Tasks to carry out
(1) Do these statements agree with the counter-drone article below? Answer yes or no for each, and quote the article's deciding words. (a) DroneShield's sensors send all the information they absorb to a central point. (b) SMC Labs collects information on UAVs' flight duration and frequency. (c) According to Vornik, edge computing is the preferred approach.
(2) Can you retype the part of the counter-drone article below that begins at the words "Using AI and machine learning, DroneShield" and stops after "incoming airspace data."?

Excerpted passage

Using AI and machine learning, DroneShield trains its sensors to detect UAVs with speed and precision.
“We’ve been using AI and machine learning to analyze images and to detect, classify and track drones and drone payloads,” Vornik said.
“To avoid recognition, you might put biological skins on top of drones or have them mimic animals. You have to stay one step ahead [of criminals], and AI plays a large part because now the system can detect never-before-seen threats. In a conventional world, you’re basically saying to the system, ‘These things are threats.’ But if something else comes along, the system won’t recognize it. With AI, the system learns to figure out if something is a threat, much like a human would if they hadn’t seen it before.”
Along with AI, cloud and edge computing help manage incoming airspace data.
“Cloud computing is our preferred approach, as it offers a number of advantages in terms of pooling locations together, accessing it remotely anywhere in a secure fashion and diagnosing the system easily,” Vornik said. “We also make quite an extensive use of edge computing. Instead of sending all of the information they’re absorbing to a central point, our sensors preprocess the data and send bits of information, which substantially reduces the bandwidth that they need.”
San Mateo County in northern California is one jurisdiction using counter-drone technology to protect sensitive infrastructure from airborne threats.
“For me, it’s all about the data,” said Ulysses Vinson, co-founder and director of SMC Labs, which uses sensors to detect drones on behalf of the county while collecting information on UAVs’ flight duration and frequency.
“Having the data really creates the dialogue for informed policy decisions. It’s the driving point on how we can make government services more efficient.”
Hovering on the Horizon
With UAV hardware advancing, delivery drones and air taxis are poised for takeoff.
“Drones are going to continue to get better flight times, payloads, cameras, sense-and-avoid systems and swarming technology,” Vornik said.
Once the true potential of drones is realized, tools like cloud-based data management, AI and machine learning will be imperative to keeping the sky safe—not to mention the ground beneath it, where the same technology might also power the next generation of ground transportation, including self-driving cars.
“The cooperative side of traffic management will help all sorts of automation systems,” Kucera said. “Not just aviation, but any kind of dynamic Internet of Things where you want to understand the harmony of all the objects moving around and how they do that efficiently and safely.”

Supplied material
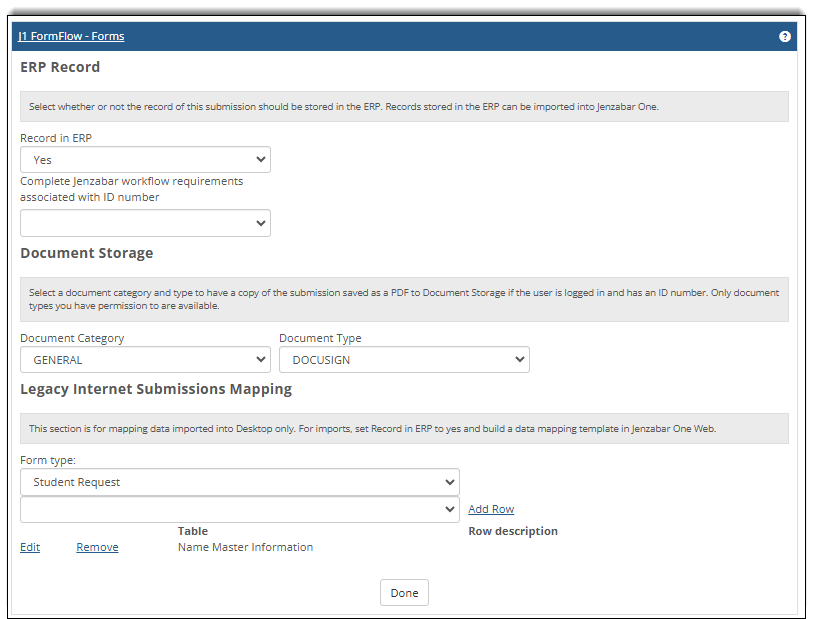Open the J1 FormFlow - Forms header link
Image resolution: width=814 pixels, height=619 pixels.
pyautogui.click(x=71, y=36)
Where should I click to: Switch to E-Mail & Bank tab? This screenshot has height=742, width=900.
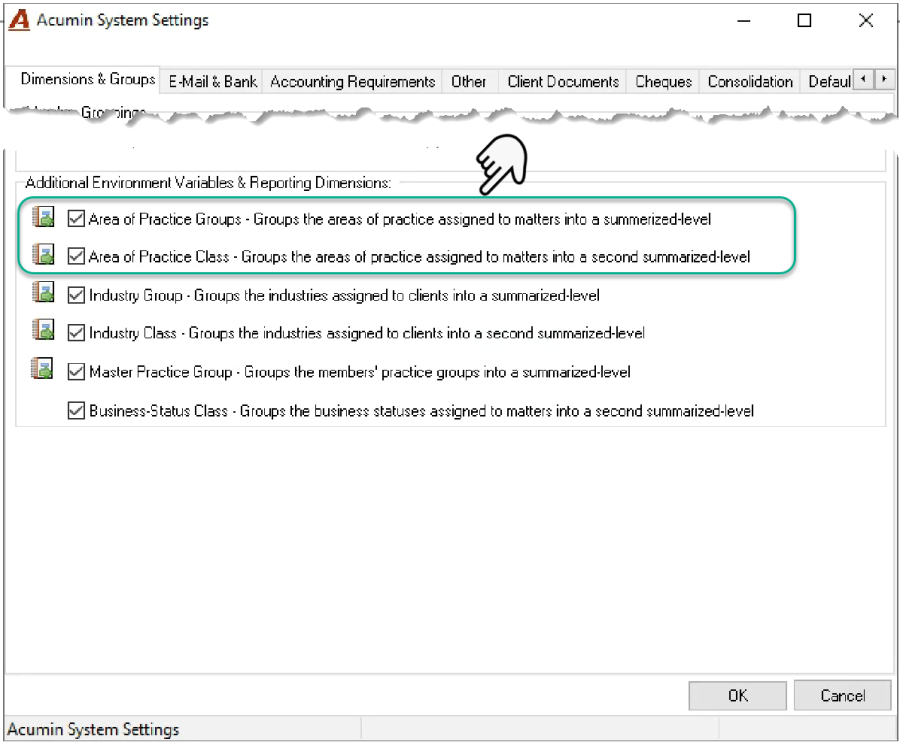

Responses in order
(1)
(a) No: "Instead of sending all of the information they’re absorbing to a central point, our sensors preprocess the data and send bits of information"
(b) Yes: "while collecting information on UAVs’ flight duration and frequency"
(c) No: "Cloud computing is our preferred approach"

(2)
Using AI and machine learning, DroneShield trains its sensors to detect UAVs with speed and precision.
“We’ve been using AI and machine learning to analyze images and to detect, classify and track drones and drone payloads,” Vornik said.
“To avoid recognition, you might put biological skins on top of drones or have them mimic animals. You have to stay one step ahead [of criminals], and AI plays a large part because now the system can detect never-before-seen threats. In a conventional world, you’re basically saying to the system, ‘These things are threats.’ But if something else comes along, the system won’t recognize it. With AI, the system learns to figure out if something is a threat, much like a human would if they hadn’t seen it before.”
Along with AI, cloud and edge computing help manage incoming airspace data.